When the MCU powers up, the first line of code is to make the OUT pin High followed by a 1 second pause.
The code for turning OFF the MCU is written to make the OUT pin Low only after Sw1 is released along with a short pause to eliminate any switch bounce.
Turning the MCU back ON requires a brief push of Sw1.
When power is removed D1 and R1 provide a fast discharge path for C1.
Verified on bench test with programed MCU as described.
View attachment 363682

@sghioto I am a little bit confused here since in case Q1 is off after MCU switched it off, there is 24V on Q1 collector and when you push the button, you get 24V on ZD. Where is the low level pulse of the MCU input signal?

 

@sghioto I am a little bit confused here since in case Q1 is off after MCU switched it off, there is 24V on Q1 collector and when you push the button, you get 24V on ZD. Where is the low level pulse of the MCU input signal?
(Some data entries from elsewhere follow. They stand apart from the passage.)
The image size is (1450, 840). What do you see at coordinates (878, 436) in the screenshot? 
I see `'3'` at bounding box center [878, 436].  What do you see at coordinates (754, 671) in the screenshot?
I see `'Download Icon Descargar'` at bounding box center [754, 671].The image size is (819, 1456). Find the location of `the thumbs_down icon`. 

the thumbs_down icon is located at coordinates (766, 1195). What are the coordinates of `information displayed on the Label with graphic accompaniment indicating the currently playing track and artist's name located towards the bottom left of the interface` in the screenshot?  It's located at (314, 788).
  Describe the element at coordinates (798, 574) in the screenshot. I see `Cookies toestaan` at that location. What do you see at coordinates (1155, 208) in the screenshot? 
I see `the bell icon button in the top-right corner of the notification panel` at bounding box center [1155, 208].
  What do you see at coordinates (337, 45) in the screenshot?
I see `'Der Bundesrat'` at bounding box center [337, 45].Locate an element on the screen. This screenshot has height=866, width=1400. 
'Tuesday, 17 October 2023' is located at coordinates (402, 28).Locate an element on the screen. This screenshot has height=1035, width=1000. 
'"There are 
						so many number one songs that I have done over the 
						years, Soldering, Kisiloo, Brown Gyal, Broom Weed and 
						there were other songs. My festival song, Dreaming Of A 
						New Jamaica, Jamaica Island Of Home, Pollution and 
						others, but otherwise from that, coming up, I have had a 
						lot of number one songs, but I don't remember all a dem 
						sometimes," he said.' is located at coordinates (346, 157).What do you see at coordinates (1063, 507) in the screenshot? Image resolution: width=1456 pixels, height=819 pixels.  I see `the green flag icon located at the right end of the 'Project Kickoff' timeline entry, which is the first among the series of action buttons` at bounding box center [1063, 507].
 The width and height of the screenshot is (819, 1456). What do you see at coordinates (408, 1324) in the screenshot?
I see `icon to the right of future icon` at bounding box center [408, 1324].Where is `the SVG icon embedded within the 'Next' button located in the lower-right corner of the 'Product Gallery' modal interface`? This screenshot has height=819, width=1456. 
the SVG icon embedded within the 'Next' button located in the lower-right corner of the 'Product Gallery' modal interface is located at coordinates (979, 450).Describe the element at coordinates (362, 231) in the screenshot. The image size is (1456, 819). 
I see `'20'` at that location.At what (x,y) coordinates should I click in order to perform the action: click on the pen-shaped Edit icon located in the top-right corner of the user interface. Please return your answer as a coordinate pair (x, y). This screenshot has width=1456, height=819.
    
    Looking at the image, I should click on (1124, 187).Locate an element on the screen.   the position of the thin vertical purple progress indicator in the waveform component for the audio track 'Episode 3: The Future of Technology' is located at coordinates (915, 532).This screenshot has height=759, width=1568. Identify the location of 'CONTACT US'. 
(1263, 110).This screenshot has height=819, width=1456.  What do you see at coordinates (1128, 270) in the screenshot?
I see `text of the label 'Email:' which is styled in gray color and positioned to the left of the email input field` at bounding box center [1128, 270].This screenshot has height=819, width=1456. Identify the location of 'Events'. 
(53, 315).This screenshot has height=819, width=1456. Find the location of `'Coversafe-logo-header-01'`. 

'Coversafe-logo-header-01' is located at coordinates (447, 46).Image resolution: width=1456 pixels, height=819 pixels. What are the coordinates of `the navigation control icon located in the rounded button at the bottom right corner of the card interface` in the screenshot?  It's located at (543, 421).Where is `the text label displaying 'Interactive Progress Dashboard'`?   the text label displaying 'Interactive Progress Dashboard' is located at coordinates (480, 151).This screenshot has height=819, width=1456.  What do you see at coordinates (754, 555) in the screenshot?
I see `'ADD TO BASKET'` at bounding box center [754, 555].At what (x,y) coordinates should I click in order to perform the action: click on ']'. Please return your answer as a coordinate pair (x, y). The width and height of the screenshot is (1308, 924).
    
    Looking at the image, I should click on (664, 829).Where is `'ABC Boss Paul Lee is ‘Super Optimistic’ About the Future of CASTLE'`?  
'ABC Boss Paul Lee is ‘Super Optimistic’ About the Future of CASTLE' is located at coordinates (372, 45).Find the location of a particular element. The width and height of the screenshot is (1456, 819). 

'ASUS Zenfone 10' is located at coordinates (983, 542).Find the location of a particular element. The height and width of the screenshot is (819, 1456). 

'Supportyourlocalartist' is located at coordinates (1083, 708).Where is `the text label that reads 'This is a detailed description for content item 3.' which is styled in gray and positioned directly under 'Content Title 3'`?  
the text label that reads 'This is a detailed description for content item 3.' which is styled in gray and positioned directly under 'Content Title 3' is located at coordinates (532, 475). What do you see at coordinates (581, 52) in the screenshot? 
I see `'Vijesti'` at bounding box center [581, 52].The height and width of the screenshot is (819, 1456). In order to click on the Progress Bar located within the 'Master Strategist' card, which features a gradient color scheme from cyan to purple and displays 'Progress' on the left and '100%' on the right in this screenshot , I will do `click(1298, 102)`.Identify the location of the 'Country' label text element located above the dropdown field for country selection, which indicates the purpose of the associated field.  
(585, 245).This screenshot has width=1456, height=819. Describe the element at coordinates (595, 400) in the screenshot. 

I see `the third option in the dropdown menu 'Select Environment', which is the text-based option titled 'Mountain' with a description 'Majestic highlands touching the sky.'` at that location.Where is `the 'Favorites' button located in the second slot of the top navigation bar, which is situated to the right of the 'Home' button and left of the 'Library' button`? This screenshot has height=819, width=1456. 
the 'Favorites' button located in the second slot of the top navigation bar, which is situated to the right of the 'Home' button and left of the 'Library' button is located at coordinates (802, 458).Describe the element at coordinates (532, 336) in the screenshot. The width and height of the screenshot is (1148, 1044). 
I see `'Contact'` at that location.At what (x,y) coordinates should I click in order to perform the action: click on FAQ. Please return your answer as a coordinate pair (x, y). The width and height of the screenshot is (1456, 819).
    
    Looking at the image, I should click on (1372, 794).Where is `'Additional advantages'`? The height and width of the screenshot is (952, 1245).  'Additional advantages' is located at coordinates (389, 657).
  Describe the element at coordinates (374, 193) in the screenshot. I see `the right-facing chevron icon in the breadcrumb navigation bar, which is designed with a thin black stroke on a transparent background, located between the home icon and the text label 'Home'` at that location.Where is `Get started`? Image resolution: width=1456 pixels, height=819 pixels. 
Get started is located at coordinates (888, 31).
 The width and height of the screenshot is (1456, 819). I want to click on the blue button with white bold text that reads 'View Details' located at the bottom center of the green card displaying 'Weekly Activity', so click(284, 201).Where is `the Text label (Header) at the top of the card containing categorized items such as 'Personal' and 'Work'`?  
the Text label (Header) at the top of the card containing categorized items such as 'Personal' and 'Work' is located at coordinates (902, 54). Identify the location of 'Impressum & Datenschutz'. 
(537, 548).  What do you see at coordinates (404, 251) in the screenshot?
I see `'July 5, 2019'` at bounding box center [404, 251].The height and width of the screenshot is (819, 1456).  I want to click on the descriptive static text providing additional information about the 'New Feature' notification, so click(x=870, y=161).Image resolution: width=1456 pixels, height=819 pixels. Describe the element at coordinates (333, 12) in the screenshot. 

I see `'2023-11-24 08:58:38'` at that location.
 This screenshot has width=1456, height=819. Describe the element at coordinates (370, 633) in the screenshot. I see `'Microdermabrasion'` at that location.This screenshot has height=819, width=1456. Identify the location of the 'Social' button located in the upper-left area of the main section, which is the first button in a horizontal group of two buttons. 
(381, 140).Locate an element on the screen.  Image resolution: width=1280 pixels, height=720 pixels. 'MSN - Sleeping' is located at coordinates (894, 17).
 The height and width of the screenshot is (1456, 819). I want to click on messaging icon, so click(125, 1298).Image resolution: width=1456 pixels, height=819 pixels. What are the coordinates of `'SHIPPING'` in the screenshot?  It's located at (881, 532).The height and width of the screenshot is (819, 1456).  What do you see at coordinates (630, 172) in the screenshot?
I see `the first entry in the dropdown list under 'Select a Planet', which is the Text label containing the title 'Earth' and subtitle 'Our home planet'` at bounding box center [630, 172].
When the button is pressed ZD1 limits the voltage to 5 volts (through resistors R4 and R5) which is low enough to activate M1 turning the MCU back ON.
Once Q1 is latched ON the left side of the push button is effectively at ground potential allowing the switch to pull the IN pin LOW turning OFF the MCU.

 

When the button is pressed ZD1 limits the voltage to 5 volts (through resistors R4 and R5) which is low enough to activate M1 turning the MCU back ON.
Once Q1 is latched ON the left side of the push button is effectively at ground potential allowing the switch to pull the IN pin LOW turning OFF the MCU.

Thanks, got it. What if the internal pullup voltage of the input pin is only 3V3?

 

Change ZD1 to a 3.3 volt zener.

 

I have measured it and there is still 16V on MOSFET gate in OFF state (after the first switch push) which means that PMOS is still ON and I can not switch off the power source. Do you know what is the root cause of this? Thanks.

 

Here's another circuit suggestion.

View attachment 363715

View attachment 363677

Edit: Changed R7 to 2.7K. Added R1. MCU Digital components are for simulation only.

@eetech00 how to invert it so ON/OFF is active low? Shall I add NMOS open drain to ON/OFF pin?

 

@eetech00 how to invert it so ON/OFF is active low? Shall I add NMOS open drain to ON/OFF pin?

You could. But why?

 

I have measured it and there is still 16V on MOSFET gate in OFF state (after the first switch push) which means that PMOS is still ON and I can not switch off the power source. Do you know what is the root cause of this? Thanks.

Either the circuit is not wired correctly and/or the mcu is not programmed as mentioned in post #13.

 

You could. But why?

Because ON/OFF signal is active low on MCU.

 

Because ON/OFF signal is active low on MCU.

The GPIO would be floating at boot-up, so the internal pull-up will be disabled at startup anyway. Its pulled down by R7.
Make the GPIO active high in software, and disable the internal pullup.

Do that in the MCU Setup() code.

 

Because ON/OFF signal is active low on MCU.

I think its unnecessary, but if you really want to do that:

 

Either the circuit is not wired correctly and/or the mcu is not programmed as mentioned in post #13.

I have double checked it and it is wired correctly. Could there be any leakage through PMOS? Since when I put an oscilloscope probe to Enable signal it works as expected. Without it I can not switch PMOS off. I guess the autostart does not work and a device is switched on because of the leakage as well? Any idea, please?